Come è evidente, la convivenza risulta impossibile: durante la notte, Eduard non riesce a dormire a causa delle continue urla provenienti da ogni dove e condivide la stanza con un paziente dai comportamenti „estremi“ come mangiarsi le feci.

Alle continue richieste di parlare con qualcuno dell' amministrazione per denunciare la situazione e chiedere un trasferimento non viene data risposta e, un giorno, Eduard "perde le staffe" e tiene un comportamento, definito dalla magistratura „non consono“, rovesciando a terra un thermos di caffè.

In una situazione così disperata anche il ritorno in carcere sembra preferibile e così Eduard minaccia il suicidio se non lo fanno tornare in cella.

Il 31 marzo 2015, il Tribunale di Sorveglianza di Milano accoglie la sua richiesta e revoca il regime di detenzione domiciliare, ordinando di conseguenza il trasferimento presso la Casa di reclusione „Opera“ di Milano.

Attualmente, Eduard si trova in una cella così piccola da non potersi muovere con la carrozzina o andare in bagno e le cure sono sempre inadeguate, sfornito anche di un piantone che lo assista.

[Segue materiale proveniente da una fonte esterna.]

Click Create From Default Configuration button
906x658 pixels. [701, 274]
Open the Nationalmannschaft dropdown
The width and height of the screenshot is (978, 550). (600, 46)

Così, Eduard si trova a ripercorrere un’altra volta la stessa strada: a maggio del 2015, denuncia al Magistrato di sorveglianza i „gravi problemi di salute“, la mancata tutela delle „primarie esigenze di igiene personale e di movimento all’interno della cella.“

In data 3 giugno, il Magistrato di sorveglianza, in accoglimento della istanza, „dispone il proseguimento della detenzione in un regime di garanzia dei diritti fondamentali e delle cure mediche necessarie.“

Dopo questo provvedimento, tuttavia, nulla è cambiato nella vita di Eduard e le sue condizioni di salute sono peggiorate.

 

Il Difensore civico dell' Associazione Antigone denuncia fermamente questa vicenda e chiede che le Autorità competenti intervengano per l’individuazione di una struttura a lunga degenza idonea a fornire a Eduard l'assistenza necessaria.